Unlike fixed blades, folders, slipjoints, Swiss army knives, and the most obscure variations of each, a particular type of knife can present a challenge when doing routine cleaning: the automatic knife.
Most often referred to as an automatic, auto, switchblade, or "out the front" (OTF), this type of knife isn't exactly welcome in some parts of the world - many jurisdictions have banned either owning or carrying these types of knives.
But, in an increasing number of locations, these knives are legal and are becoming more popular by the day. The fans of these specialty knives love them because they are ultra fast to deploy, easy to open with one hand, fun to handle and use, and ideal for for self defense.

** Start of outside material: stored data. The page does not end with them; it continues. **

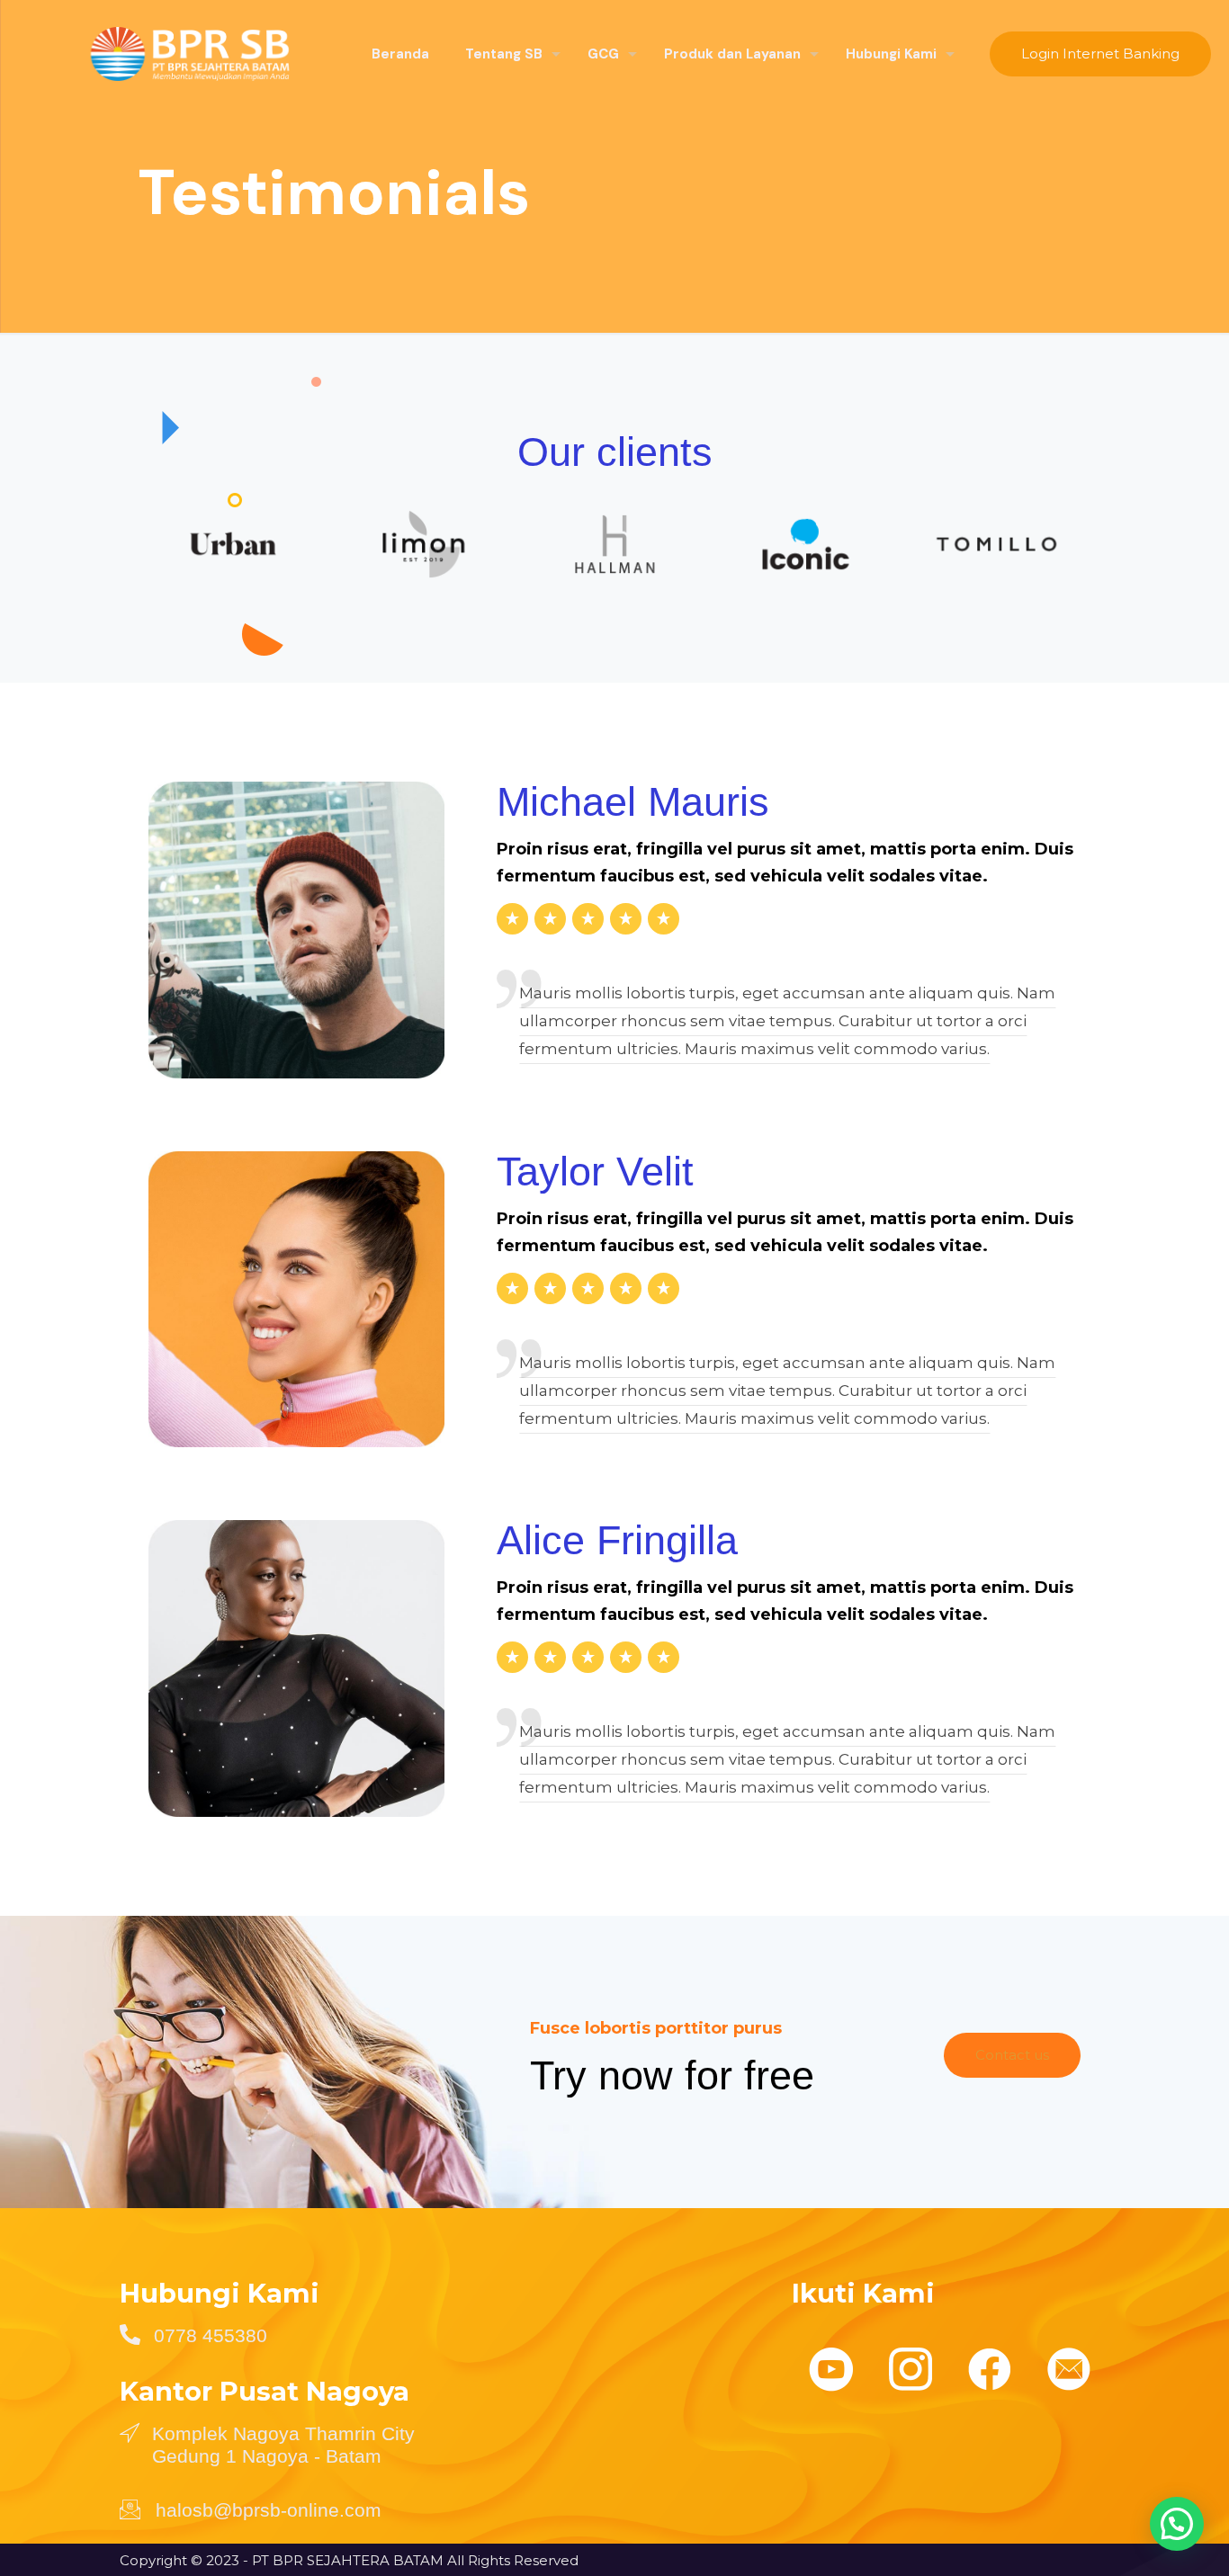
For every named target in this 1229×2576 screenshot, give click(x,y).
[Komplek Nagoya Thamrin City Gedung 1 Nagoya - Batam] (129, 2432)
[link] (233, 544)
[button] (1177, 2524)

These blades use an automatic mechanism for deployment which adds an element of complication to their operation and to how they should be maintained. Most importantly, unless something is seriously wrong with your automatic knife, or unless you are very familiar with automatic knife maintenance, you really don't need to disassemble your knife (if you damage your knife during disassembly, it may not be covered under warranty). Fortunately, in a few simple steps you can effectively maintain and clean your auto knife without even removing a fastener.
In most cases, a slow or sticky mechanism is caused by the intrusion of dust and debris into the moving parts of the knife. If your knife is used in harsh environments, and is not fully stainless, corrosion can build up internally, likewise causing parts to bind. Anytime your knife isn't performing at peak, a cleaning is warranted.

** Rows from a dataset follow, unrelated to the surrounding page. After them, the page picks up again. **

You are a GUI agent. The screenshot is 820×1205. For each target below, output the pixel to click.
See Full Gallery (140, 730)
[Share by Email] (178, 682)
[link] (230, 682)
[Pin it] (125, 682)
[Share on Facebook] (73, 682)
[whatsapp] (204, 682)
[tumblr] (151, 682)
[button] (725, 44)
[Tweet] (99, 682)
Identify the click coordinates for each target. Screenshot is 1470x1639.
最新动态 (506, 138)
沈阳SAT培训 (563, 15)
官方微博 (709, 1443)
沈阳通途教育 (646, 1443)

How to Clean an Automatic Knife
Step 1: Deploy
Start by opening your knife. Carefully, using a gentle cleaner like rubbing alcohol, clean the blade of the knife, removing any adhesive remnants, tape, sticky residue, or dirt. Cotton swabs are always helpful in removing dirt from near the knife's edge and from tight crevices. Once the blade is clean, you can move to cleaning out the internals.
Step 2: Air
Whether it's compressed air for keyboards, or an air compressor with a blower attachment, use high pressure air to spray debris out of the mechanism. The tiny straw attachment that comes with Dust-Off can be key to blowing junk out of tight spaces. Some folks may loosen the handle screws in order to allow a gap so air can flow through, without disassembly; this is an easy method to get rid of lint, particles, and other debris.
Once you believe some of the debris are blown out, cycle the action of the knife a few times to further break up anything else that might be hanging around. Then continue with another round or two of air pressure, making sure to also focus on the slider.

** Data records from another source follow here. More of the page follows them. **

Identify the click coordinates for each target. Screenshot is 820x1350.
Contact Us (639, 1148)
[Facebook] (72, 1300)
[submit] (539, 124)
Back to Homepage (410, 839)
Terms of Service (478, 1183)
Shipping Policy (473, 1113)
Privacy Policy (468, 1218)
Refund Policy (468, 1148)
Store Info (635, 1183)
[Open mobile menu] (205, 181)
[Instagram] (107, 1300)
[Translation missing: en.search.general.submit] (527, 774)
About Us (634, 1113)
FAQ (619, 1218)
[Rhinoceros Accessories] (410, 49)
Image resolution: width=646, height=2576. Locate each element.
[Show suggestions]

If you remain unsuccessful in getting debris out of the mechanism, you can, as a last resort, always send your knife back to the manufacturer for service using the instructions posted on their website. Popular automatic knife makers like Benchmade, Protech, and Microtech provide no-cost or low-cost maintenance and sharpening services to users per their instructions online.
Step 3: Lubrication
Our favorite part! We suggest our Original lube for automatic knives, where small moving parts need to operate at high speed. Apply a reasonable amount of Knife Pivot Lube, allowing it to soak into the knife's mechanism, cycle the action a few times, then add a few more drops. Shake away excess lube and remove any dirt that becomes visible with cotton swabs (remember that Knife Pivot Lube cleans your pivot as you use it so some dirty residue is to be expected).
Be sure also to add a small drop of lubricant to the slider/switch itself, as all action from this part of the mechanism is what ends up deploying the blade. This is also an area for major dirt ingress, and build-up.
Step 4: TLC
Treat the blade right! Not that it's already obvious, keeping moisture and corrosives away from the knife will lessen the probability of a mechanism rusting/sticking, or even worse, parts failing due to corrosion. A high quality lubricant not only makes your knife operate smoothly, it also repels moisture, prevents corrosion, and keeps metal parts from galling or wearing prematurely.